Manchmal auch wirken sie in dem dunklen Bühnenraum wie ein buntes, äußerst grazil und ästhetisch bewegendes Insekt, weil der Videograf ganz viel schwarzen Raum lässt. Keine Frage: Die Staatstheater-Luft (wenn auch derzeit durch die Maske) zu schnuppern, den Kristalllüster über sich blinken zu sehen, die Vorfreude mit anderen Gästen zu teilen und die Tänzer*innen so nah zu wissen, dass man sie fast spüren kann ist ein besonderer Genuss. Der Film aber hat unbestreitbar auch ein paar Vorteile: So nah kommt man selbst in der ersten Reihe nicht, dass man den Tänzerinnen und Tänzern in die Augen schauen, ihre Schweißperlen sehen kann, ihre die Inhalte des Tanzes unterstreichende Mimik. Stefan Kleeberger rückt ihnen auf die Pelle ohne sie bei ihrer „Freude an der Bewegung zu Tanz“ zu stören oder zu beeinträchtigen. Diese Einblicke sind phänomenal. Gänsehautverdächtig.

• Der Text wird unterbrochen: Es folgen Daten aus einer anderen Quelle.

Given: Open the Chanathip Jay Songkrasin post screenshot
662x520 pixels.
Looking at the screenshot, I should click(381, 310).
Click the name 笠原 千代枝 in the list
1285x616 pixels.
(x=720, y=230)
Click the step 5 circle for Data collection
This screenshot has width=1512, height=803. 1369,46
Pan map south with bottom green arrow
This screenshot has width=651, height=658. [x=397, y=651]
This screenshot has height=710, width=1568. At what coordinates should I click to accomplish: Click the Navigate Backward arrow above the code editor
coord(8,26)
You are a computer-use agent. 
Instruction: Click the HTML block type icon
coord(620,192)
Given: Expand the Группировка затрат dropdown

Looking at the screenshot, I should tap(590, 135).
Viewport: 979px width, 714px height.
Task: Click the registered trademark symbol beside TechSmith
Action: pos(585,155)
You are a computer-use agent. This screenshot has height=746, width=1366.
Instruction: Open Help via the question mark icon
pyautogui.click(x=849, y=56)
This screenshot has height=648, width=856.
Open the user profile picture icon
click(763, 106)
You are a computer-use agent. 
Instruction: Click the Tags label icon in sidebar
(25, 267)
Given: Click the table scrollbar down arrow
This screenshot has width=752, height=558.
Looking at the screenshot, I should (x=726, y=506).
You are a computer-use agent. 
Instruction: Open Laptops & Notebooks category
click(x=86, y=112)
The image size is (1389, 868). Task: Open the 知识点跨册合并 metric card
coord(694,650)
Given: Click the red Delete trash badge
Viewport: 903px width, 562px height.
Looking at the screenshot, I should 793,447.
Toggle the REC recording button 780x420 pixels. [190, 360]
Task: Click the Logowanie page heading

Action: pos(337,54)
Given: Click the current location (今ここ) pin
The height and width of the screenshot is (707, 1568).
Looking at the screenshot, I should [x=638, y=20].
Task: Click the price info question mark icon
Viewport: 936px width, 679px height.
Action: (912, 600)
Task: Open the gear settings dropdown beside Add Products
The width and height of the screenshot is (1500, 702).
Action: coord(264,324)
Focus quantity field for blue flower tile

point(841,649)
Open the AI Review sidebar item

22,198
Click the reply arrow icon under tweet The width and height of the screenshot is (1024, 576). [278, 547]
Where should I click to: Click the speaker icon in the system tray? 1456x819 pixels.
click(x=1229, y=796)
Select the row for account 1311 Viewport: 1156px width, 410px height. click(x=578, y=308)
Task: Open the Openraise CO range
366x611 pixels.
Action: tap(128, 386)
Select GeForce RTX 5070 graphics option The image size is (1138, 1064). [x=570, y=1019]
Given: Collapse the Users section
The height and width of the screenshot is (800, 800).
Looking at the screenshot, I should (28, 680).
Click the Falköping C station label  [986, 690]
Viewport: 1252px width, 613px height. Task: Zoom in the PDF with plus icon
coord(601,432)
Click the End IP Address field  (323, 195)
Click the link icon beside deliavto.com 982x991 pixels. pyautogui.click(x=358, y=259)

Bereits im Winter 2020 hat Goyo Montero in Kooperation mit BR-Klassik und Regisseur Hans Hadulla mit „Über den Wolf - Ein Tanzstück von Goyo Montero (UA)“ einen ersten Ballettfilm konzipiert, für dessen Erfolg die hohen Zugriffszahlen im digitalen Fundus des Staatstheaters sprechen. Mit „Blitiri“ führt er konsequent diese aus der Not heraus geborene, sich aber als zukunftsträchtig und als zeitgemäß erweisende Art der Präsentation fort. Und eine wunderbare Möglichkeit, die Zeit bis zum Saisonstart 2021/22 zu verkürzen.